Reading passage Block Start
Russel Warne’s “Education’s Elephant in the Room” is a compelling post. Thanks for sharing.

The author does a compelling job of showing that our educational system is doing a far worse job of helping our students thrive than it could. Also, that there is strong resistance in the system to the findings of psychology regarding intelligence and the effects of individual differences.

To his credit, he does this without attacking the teachers and school administrators that have caused this to happen. Or more accurately that have continued to resist change as more and more evidence piles up. This is more generous than I probably could be.

The resistance from the education community seems closely related to the ideological echo chamber pervading the education industry. Admitting there are non-environmental differences between individuals would puncture the blank slate foundation of leftist/socialist/communist thought. It would also raise the chilling thought that our current polarization is in large part caused by the left’s resistance to accepting this science. Was it Stewart Smalley who said: “If I got this wrong, what else did I get wrong?” Perhaps they can't bear to go down that road.
Reading passage Block End
Listed entries Block Start
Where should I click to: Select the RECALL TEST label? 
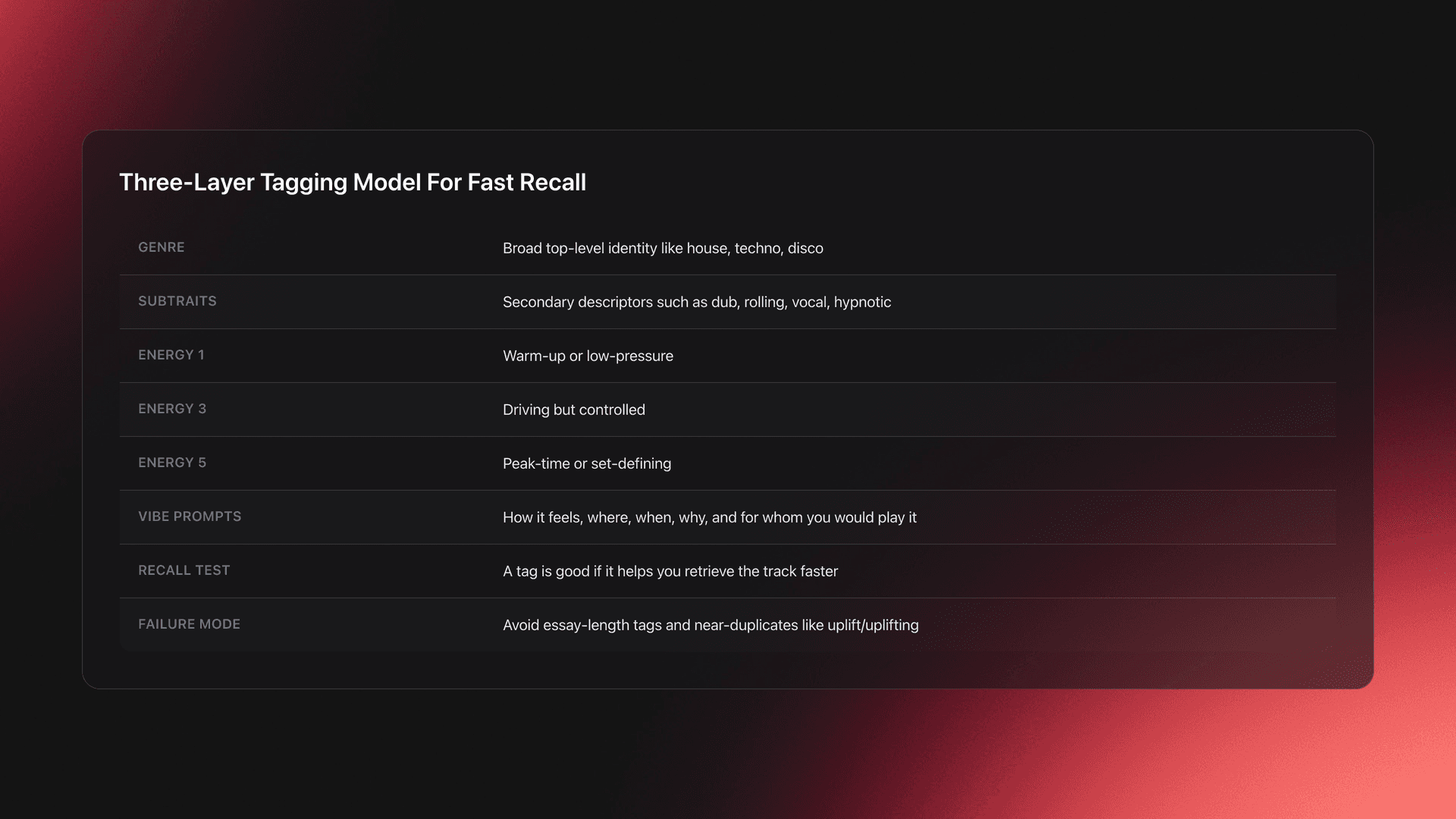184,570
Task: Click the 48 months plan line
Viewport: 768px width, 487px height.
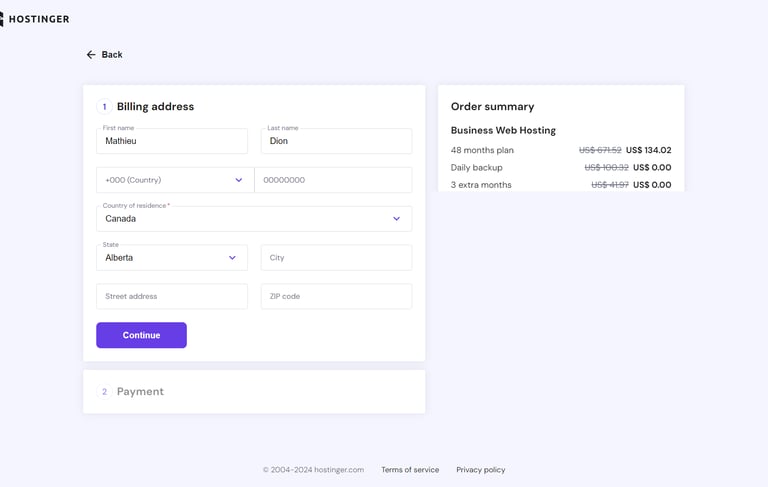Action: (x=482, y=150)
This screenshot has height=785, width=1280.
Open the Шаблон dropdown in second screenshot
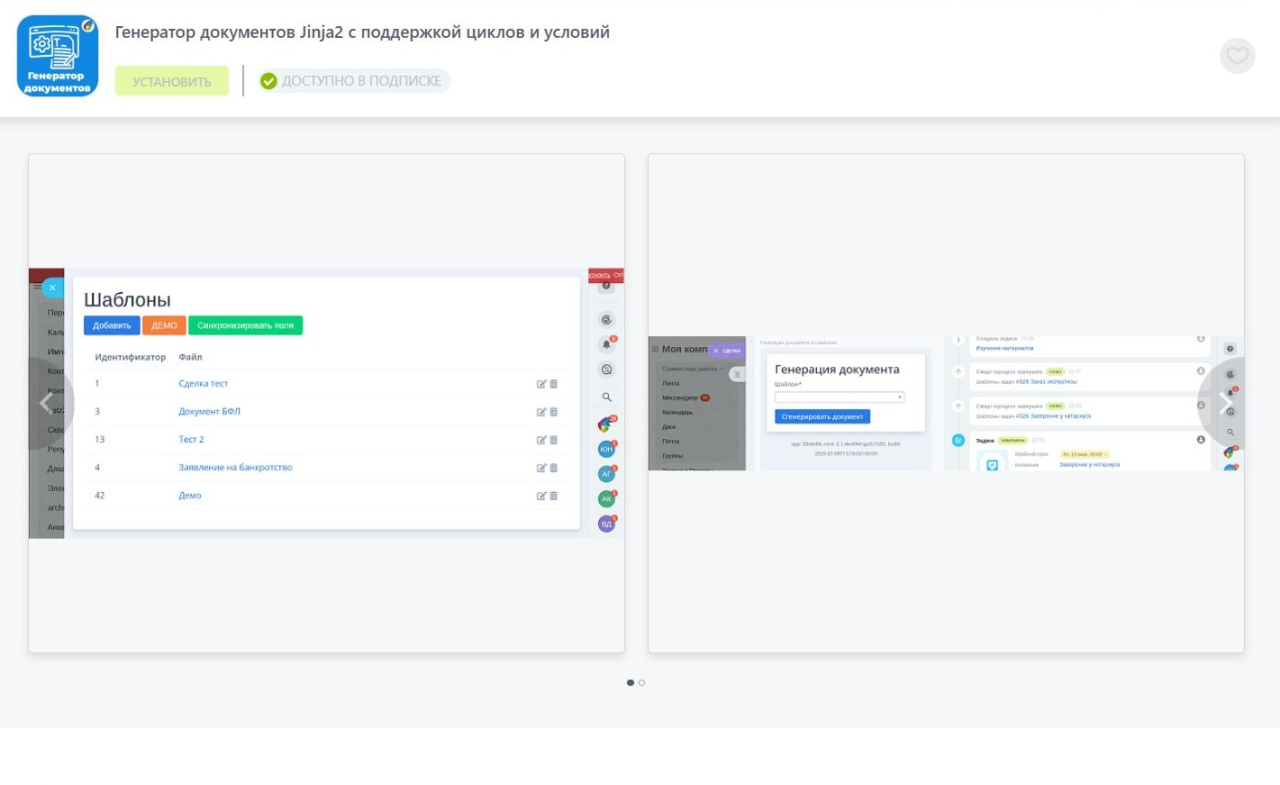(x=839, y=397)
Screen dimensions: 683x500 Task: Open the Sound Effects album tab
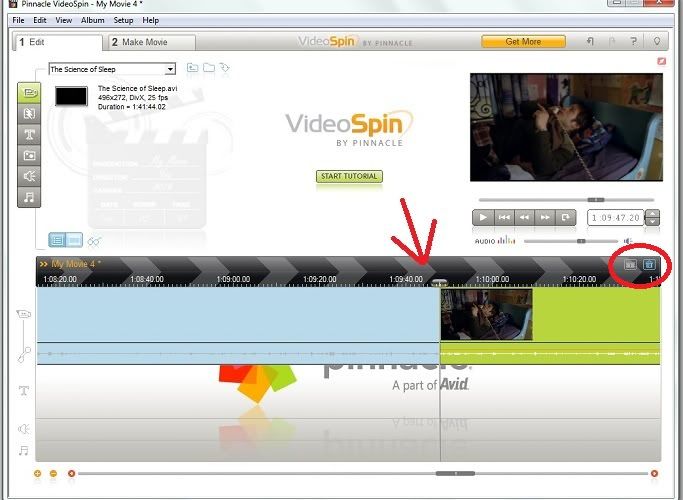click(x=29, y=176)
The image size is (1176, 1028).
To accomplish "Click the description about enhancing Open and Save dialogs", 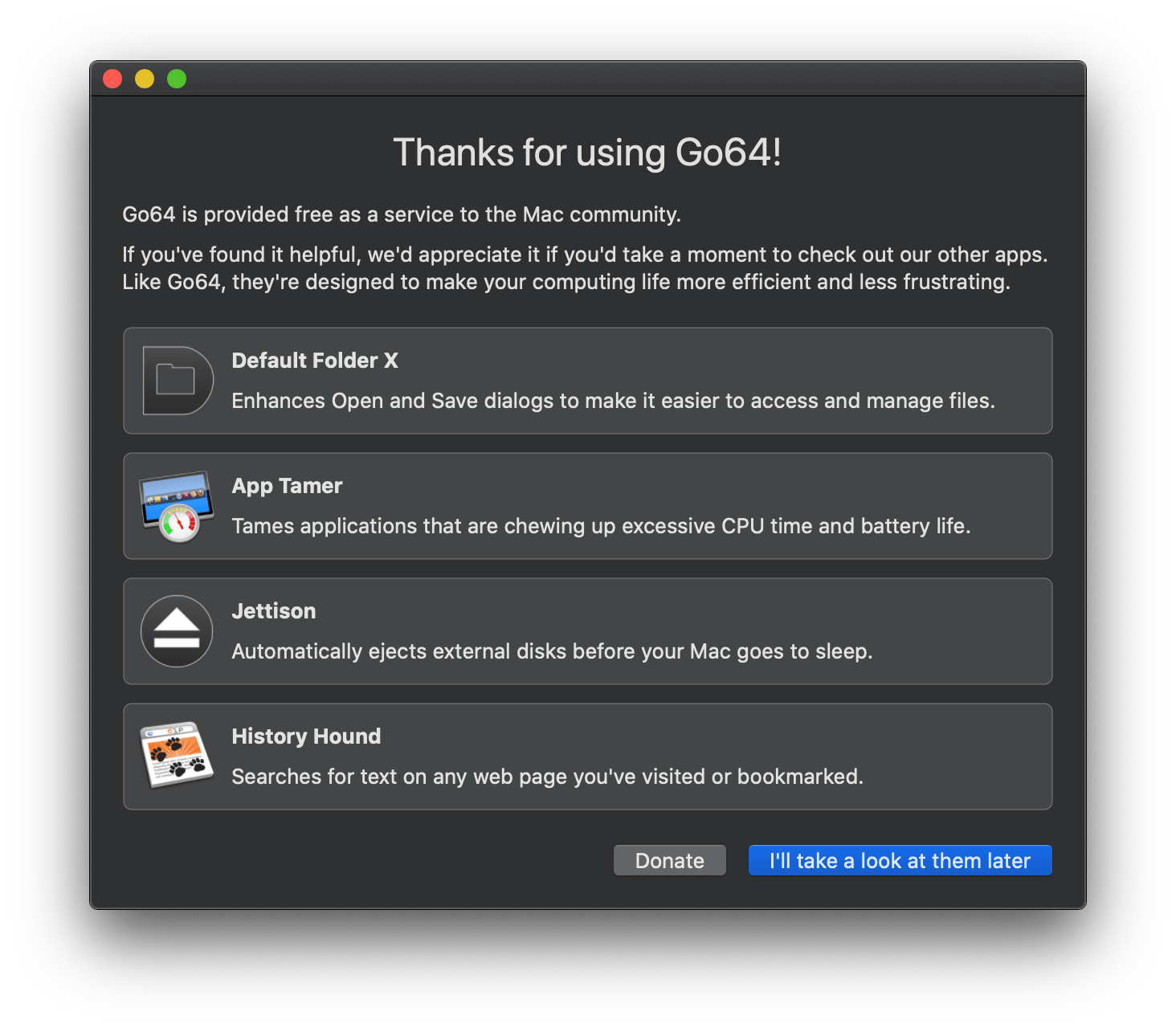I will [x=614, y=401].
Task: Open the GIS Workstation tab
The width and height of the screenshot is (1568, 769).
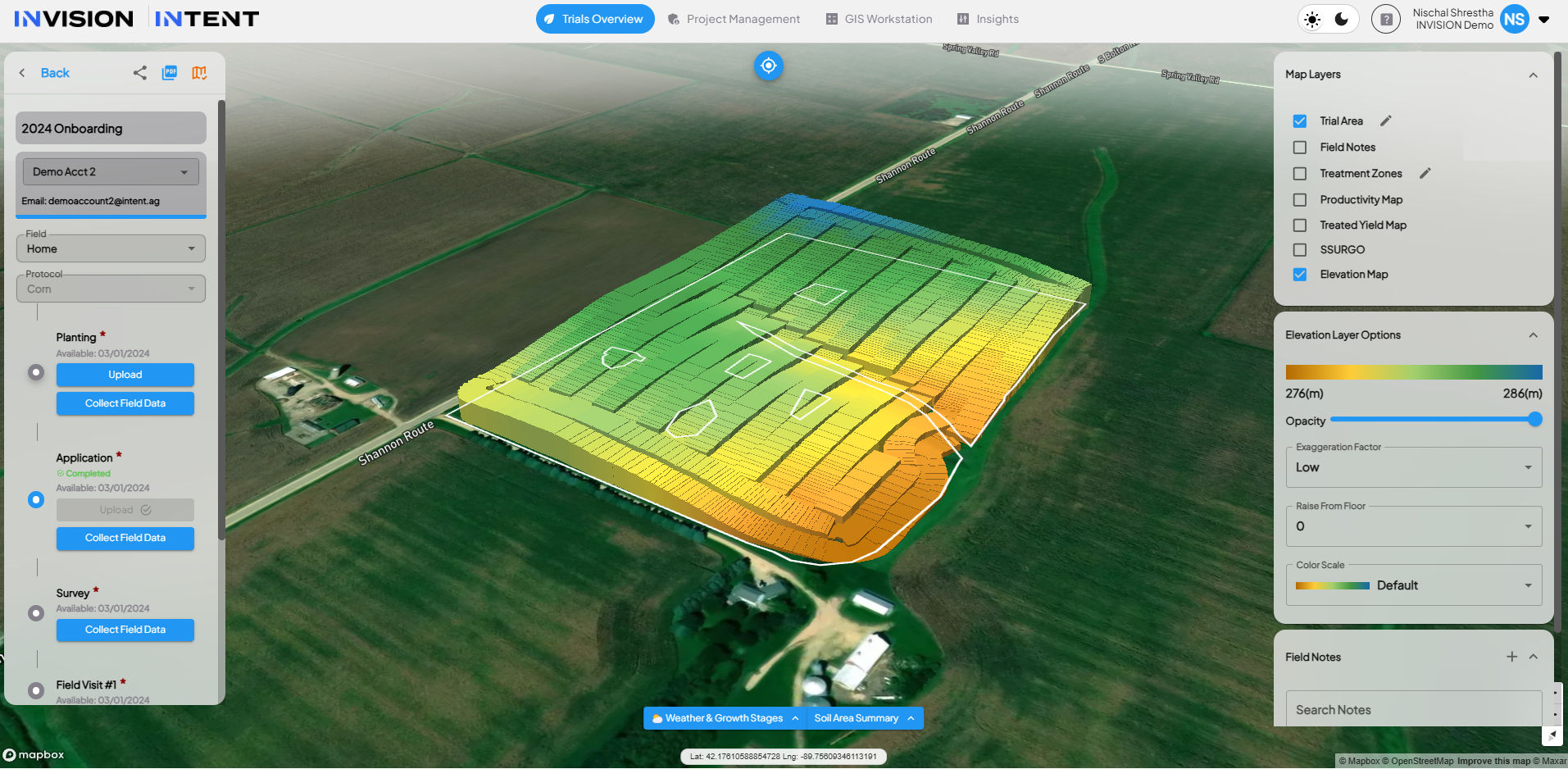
Listed entries Block End
Exercise tasks:
a. Update the education comment from "The author does" to "of individual differences.", swapping "educational system" for "school system".
b. Please take the education comment further, picking up right after its last sentence.

Answers for the tasks:
a.
The author does a compelling job of showing that our school system is doing a far worse job of helping our students thrive than it could. Also, that there is strong resistance in the system to the findings of psychology regarding intelligence and the effects of individual differences.

b.
With the coming of AI in addition to the compelling scientific studies Warne presents, it seems pretty obvious that the foundations of our educational system and our educational philosophies are out of date. They were developed in a much different world with much difference needs than our own.

So I was surprised, and now I’m referring to the last section of Warne’s post, that his proposed correctives were not much more than tweaks to the current educational system. For example: “Struggling students should get extra help and tutoring, while gifted students should receive advanced classes and opportunities for acceleration. We should encourage educators and policy makers to accept, and perhaps even embrace, individual differences.”

Rather than tweaks, it seems we need to experiment with substantially different approaches to find what works best for our times. Two approaches I’ve been following are:

• Mastery-Based Learning: Only promoting the child once mastery of the subject matter is achieved. However, it seems that this approach is only partially implemented as reports reference the children still being within a couple of years of each other in high school.

• 2-hour Learning as invented by the Alpha School. Individualized AI-based training for two hours followed by 4-6 hours of passion directed self-discovery led by Guides, not Teachers.

What do you think about these approaches? The latter seems the only one really implementing the findings that Warne discussed. Are there others?

Beyond that, any thoughts about how we get past the strong resistance from teachers, Teacher Unions, and School Boards?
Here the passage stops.